This proposal is for a provisional allocation of time on the Blue Waters computer system, due to become operational in 2011, and for travel funds to support technical coordination by various collaborators with the Blue Waters project team and vendor technical team.
The project team will use Blue Water resources for investigations designed to test two hypotheses about the Earth's climate system. The first is that the transport fluxes and other effects associated with cloud processes and ocean mesoscale eddy mixing are significantly different from the theoretically derived averages embodied in the parameterizations used in current-generation climate models, and that these differences explain a large portion of the errors in these models. The second is the hypothesis that a more faithful representation of these eddy-scale processes will increase the predictability of the climates generated by climate models. To test these hypotheses, the project team plans to perform three sets of numerical experiments using three cutting-edge climate models, the Community Climate System Model, a new version of the Community Climate System Model that includes an innovative treatment of cloud processes, and the Colorado State University Global Cloud-Resolving Model.
The proposed, high-resolution simulations will also provide a dataset that will allow study of the variability of regional climate as the global-scale climate evolves and provide information about the interplay of weather and climate.

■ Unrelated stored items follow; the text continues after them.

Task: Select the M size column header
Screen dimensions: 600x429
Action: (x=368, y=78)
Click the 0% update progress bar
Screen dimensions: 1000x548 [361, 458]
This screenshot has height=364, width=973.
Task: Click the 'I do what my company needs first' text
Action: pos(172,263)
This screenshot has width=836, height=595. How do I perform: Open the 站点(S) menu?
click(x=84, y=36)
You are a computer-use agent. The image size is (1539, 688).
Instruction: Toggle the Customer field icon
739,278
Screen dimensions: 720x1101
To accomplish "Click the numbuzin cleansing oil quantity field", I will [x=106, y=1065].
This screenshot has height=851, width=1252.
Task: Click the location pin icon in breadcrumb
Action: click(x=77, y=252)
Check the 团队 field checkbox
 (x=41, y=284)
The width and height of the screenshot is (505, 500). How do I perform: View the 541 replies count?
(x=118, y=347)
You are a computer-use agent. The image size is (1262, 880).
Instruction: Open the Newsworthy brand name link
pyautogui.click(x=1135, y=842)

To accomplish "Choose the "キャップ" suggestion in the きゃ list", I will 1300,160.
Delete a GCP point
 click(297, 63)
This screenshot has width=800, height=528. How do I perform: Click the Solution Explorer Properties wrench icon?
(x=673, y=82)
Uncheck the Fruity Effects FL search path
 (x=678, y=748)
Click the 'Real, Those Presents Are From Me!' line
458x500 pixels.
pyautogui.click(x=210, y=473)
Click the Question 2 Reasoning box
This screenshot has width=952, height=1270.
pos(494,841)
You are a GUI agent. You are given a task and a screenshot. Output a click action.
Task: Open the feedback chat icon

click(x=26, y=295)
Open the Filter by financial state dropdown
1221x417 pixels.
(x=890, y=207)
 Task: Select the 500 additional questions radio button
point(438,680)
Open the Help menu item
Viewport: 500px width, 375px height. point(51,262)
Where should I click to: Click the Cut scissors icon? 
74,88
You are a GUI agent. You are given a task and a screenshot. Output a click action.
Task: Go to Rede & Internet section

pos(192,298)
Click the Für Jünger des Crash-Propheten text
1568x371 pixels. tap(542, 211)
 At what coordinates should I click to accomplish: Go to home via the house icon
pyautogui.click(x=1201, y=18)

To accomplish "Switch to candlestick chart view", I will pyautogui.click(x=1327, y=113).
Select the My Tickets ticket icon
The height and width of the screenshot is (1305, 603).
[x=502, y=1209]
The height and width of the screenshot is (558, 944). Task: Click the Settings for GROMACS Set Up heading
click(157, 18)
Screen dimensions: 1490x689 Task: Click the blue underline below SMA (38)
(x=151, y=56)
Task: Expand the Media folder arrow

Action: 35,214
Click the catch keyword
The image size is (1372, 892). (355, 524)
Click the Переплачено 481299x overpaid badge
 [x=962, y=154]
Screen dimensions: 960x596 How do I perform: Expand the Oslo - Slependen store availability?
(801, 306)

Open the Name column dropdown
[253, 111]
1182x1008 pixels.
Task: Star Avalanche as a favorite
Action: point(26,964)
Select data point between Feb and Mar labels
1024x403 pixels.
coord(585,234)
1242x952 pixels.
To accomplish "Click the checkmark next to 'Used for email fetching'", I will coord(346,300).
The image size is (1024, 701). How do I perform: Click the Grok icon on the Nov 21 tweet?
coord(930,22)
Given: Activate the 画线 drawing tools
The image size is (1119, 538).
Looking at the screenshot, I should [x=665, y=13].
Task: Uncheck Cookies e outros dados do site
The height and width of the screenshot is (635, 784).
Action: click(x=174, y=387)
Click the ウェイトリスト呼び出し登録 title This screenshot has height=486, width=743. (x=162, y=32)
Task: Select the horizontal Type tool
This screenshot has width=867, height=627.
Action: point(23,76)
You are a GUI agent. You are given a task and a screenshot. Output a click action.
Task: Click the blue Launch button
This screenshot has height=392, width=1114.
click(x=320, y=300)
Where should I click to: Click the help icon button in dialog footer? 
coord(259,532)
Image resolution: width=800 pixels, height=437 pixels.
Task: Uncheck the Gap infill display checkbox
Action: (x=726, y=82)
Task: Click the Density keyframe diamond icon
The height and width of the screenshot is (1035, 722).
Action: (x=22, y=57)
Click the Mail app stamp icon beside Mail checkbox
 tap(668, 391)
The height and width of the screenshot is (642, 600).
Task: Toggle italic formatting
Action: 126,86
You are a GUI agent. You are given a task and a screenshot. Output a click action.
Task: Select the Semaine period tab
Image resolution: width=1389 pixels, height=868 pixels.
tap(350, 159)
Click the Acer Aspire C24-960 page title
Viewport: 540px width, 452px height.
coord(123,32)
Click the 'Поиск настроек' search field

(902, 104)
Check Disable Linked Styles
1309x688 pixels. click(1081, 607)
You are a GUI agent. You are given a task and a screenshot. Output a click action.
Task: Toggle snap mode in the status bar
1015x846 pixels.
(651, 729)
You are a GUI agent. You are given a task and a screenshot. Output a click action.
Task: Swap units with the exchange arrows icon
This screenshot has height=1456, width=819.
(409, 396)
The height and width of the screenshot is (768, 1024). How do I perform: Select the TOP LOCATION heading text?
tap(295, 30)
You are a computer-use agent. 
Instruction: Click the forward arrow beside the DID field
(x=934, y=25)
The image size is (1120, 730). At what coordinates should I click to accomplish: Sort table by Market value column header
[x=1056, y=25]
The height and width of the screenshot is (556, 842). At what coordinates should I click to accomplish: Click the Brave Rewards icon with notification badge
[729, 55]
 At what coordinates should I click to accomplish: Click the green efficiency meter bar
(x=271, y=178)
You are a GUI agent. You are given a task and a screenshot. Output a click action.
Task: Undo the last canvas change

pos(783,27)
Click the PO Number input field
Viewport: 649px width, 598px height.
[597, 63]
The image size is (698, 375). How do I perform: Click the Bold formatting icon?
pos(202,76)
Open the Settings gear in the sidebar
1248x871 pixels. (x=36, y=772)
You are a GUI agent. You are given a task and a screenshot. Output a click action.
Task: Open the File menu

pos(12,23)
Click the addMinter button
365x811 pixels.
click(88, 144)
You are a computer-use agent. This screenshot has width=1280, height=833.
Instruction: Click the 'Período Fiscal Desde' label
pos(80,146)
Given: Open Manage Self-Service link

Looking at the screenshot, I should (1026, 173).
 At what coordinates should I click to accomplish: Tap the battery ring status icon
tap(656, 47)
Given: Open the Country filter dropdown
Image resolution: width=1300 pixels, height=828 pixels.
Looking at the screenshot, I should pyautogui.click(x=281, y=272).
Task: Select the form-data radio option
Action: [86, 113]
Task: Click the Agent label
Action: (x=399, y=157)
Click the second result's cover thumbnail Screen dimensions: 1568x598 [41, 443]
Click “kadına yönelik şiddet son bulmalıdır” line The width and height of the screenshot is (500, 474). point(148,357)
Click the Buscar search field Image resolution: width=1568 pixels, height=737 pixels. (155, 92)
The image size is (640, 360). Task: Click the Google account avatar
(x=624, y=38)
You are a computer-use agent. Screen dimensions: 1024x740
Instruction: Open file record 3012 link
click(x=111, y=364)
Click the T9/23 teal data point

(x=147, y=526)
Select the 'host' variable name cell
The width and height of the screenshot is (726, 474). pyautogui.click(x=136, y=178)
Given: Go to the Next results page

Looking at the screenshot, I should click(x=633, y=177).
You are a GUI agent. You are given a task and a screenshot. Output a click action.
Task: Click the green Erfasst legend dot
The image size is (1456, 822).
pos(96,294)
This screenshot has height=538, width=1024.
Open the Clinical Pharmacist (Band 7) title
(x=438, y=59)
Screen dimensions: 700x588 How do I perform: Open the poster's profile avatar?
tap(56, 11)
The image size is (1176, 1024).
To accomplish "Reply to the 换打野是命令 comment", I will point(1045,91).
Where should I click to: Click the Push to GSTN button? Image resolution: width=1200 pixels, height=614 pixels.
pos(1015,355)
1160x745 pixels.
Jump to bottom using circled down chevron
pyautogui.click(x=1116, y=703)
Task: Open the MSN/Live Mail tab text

The proposed project will answer an important question about the intrinsic reliability of current generation climate models whose predictions are important for understanding the likely impacts of climate variation and strategies for their mitigation. It will improve the quality of information provided to policy-makers and expand its range, providing more information about regional climate variability and its influence on precipitation. The project is led by a member of a demographic group that is under-represented in geosciences research.